**THE RECORDS**:

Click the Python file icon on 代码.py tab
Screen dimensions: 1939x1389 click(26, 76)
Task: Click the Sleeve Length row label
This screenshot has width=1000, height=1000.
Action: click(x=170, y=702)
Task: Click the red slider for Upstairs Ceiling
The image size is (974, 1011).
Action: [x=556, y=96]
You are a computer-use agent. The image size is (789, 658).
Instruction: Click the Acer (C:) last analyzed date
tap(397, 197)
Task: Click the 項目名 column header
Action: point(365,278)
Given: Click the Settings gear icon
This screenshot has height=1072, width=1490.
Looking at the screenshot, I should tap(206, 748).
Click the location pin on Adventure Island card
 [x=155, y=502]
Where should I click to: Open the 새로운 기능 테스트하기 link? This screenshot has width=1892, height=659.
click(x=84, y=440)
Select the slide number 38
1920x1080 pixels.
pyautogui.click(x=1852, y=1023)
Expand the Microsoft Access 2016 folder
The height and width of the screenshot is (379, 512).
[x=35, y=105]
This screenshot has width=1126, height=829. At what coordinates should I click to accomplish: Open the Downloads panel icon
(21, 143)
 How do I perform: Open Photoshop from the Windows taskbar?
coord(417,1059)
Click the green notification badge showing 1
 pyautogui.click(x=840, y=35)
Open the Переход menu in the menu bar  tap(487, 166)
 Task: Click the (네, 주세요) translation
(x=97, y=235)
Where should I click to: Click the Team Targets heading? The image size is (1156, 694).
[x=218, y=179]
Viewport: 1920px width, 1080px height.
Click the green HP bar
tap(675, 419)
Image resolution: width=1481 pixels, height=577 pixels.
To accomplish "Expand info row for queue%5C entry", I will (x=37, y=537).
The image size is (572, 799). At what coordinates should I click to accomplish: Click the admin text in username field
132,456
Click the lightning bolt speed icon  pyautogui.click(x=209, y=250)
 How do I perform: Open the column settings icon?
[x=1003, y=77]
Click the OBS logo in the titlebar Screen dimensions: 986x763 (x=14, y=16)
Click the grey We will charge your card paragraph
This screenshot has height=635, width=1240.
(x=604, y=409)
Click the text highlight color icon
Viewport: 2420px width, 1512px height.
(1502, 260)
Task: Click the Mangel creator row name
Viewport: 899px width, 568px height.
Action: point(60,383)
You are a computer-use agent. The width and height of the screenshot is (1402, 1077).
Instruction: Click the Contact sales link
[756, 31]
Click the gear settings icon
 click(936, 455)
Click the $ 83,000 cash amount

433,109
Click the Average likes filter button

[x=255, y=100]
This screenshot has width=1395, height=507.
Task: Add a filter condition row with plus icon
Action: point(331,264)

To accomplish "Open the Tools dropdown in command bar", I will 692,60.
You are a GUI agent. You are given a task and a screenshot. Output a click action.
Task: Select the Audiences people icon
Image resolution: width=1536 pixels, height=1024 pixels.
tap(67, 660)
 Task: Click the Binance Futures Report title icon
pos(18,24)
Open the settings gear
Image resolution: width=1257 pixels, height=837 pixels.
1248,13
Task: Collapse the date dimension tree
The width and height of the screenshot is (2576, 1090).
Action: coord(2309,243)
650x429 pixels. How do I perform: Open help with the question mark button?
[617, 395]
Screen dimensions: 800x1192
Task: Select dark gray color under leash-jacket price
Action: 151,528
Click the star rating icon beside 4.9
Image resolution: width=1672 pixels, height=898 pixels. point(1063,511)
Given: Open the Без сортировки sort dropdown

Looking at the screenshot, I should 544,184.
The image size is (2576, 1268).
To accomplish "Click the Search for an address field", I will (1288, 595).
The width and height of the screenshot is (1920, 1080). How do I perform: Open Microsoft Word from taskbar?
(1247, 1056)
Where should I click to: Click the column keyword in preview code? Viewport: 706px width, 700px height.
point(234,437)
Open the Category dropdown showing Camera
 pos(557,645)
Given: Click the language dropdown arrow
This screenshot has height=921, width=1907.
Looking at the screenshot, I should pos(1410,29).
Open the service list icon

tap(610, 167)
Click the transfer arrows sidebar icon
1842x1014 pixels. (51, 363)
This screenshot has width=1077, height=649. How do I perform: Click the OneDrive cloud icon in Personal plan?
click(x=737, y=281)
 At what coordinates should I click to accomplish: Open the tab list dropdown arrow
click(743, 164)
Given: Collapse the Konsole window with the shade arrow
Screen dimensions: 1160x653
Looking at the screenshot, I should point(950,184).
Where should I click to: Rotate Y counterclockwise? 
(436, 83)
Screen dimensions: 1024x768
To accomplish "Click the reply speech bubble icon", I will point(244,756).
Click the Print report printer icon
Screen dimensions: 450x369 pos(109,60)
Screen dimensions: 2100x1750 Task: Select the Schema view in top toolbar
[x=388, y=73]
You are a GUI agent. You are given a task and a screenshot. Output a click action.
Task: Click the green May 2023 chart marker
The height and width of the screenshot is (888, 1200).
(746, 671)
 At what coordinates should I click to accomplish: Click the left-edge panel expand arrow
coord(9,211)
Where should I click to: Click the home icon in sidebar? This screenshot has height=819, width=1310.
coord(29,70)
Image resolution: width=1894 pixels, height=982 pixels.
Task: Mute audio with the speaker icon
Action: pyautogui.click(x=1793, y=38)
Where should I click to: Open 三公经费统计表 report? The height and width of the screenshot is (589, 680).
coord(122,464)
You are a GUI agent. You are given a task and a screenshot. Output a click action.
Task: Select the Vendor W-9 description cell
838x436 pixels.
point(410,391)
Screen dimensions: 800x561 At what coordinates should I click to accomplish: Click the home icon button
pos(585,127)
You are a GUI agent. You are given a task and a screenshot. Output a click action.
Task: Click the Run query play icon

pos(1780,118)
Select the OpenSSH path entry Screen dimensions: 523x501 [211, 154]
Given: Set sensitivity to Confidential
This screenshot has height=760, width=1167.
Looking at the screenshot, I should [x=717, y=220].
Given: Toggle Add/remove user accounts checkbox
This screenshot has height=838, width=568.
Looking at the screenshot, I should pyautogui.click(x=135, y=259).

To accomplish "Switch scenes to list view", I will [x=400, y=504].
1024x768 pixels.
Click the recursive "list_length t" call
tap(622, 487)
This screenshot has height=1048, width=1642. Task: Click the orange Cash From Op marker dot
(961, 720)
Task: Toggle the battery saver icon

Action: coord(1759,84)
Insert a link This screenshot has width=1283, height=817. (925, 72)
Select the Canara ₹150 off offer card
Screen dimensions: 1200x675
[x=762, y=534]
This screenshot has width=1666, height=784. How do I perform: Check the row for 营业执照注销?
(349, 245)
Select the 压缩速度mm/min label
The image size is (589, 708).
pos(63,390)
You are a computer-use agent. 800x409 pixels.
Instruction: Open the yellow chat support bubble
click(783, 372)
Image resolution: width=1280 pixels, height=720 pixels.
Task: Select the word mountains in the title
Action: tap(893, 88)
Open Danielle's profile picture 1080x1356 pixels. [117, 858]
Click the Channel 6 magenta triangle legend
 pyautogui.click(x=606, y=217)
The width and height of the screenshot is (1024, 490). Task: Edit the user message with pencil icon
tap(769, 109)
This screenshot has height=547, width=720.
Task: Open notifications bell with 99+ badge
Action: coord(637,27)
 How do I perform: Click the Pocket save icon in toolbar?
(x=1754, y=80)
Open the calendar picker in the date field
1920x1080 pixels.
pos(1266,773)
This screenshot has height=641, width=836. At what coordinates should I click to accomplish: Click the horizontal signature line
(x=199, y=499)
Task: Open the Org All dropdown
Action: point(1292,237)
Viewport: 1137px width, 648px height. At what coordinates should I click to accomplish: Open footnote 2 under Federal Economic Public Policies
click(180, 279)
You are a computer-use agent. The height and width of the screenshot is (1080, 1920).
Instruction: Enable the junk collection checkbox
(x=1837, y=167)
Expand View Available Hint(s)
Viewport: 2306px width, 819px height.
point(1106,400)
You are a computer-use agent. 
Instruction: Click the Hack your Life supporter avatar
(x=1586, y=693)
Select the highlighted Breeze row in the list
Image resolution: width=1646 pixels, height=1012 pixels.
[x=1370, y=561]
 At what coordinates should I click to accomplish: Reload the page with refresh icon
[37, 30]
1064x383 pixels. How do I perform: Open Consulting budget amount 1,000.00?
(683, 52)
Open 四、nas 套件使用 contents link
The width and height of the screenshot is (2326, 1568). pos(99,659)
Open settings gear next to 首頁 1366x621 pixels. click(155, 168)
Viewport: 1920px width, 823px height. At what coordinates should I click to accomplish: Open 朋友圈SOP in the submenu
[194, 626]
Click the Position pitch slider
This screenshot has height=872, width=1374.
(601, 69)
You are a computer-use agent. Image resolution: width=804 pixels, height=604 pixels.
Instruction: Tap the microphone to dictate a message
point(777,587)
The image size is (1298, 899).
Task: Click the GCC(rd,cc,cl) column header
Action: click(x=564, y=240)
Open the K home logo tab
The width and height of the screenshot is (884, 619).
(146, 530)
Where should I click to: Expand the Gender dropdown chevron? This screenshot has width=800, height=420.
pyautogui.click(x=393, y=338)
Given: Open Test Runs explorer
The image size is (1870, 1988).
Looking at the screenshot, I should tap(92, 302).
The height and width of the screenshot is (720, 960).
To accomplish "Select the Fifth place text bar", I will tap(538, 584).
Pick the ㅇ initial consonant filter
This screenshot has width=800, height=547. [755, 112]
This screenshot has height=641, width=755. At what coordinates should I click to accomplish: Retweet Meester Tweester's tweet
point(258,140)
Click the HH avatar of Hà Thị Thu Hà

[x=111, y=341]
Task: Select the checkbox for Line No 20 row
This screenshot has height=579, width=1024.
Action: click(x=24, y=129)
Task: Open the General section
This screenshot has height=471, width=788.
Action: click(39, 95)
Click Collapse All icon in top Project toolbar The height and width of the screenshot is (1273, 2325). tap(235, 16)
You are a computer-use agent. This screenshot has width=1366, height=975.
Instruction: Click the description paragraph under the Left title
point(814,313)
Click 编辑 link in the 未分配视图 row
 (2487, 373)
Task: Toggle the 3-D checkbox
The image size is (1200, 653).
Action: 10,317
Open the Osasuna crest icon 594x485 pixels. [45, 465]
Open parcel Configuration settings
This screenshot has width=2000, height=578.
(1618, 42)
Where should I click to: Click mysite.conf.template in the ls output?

**EXERCISE DETAILS**: Copy the items from the line containing "Given: Set sensitivity to Confidential" through the line containing "Action: coord(1759,84)", both lines included, with every line reproduced verbatim.

**OUTPUT OF THE EXERCISE**:
Given: Set sensitivity to Confidential
This screenshot has height=760, width=1167.
Looking at the screenshot, I should [x=717, y=220].
Given: Toggle Add/remove user accounts checkbox
This screenshot has height=838, width=568.
Looking at the screenshot, I should pyautogui.click(x=135, y=259).

To accomplish "Switch scenes to list view", I will [x=400, y=504].
1024x768 pixels.
Click the recursive "list_length t" call
tap(622, 487)
This screenshot has height=1048, width=1642. Task: Click the orange Cash From Op marker dot
(961, 720)
Task: Toggle the battery saver icon

Action: coord(1759,84)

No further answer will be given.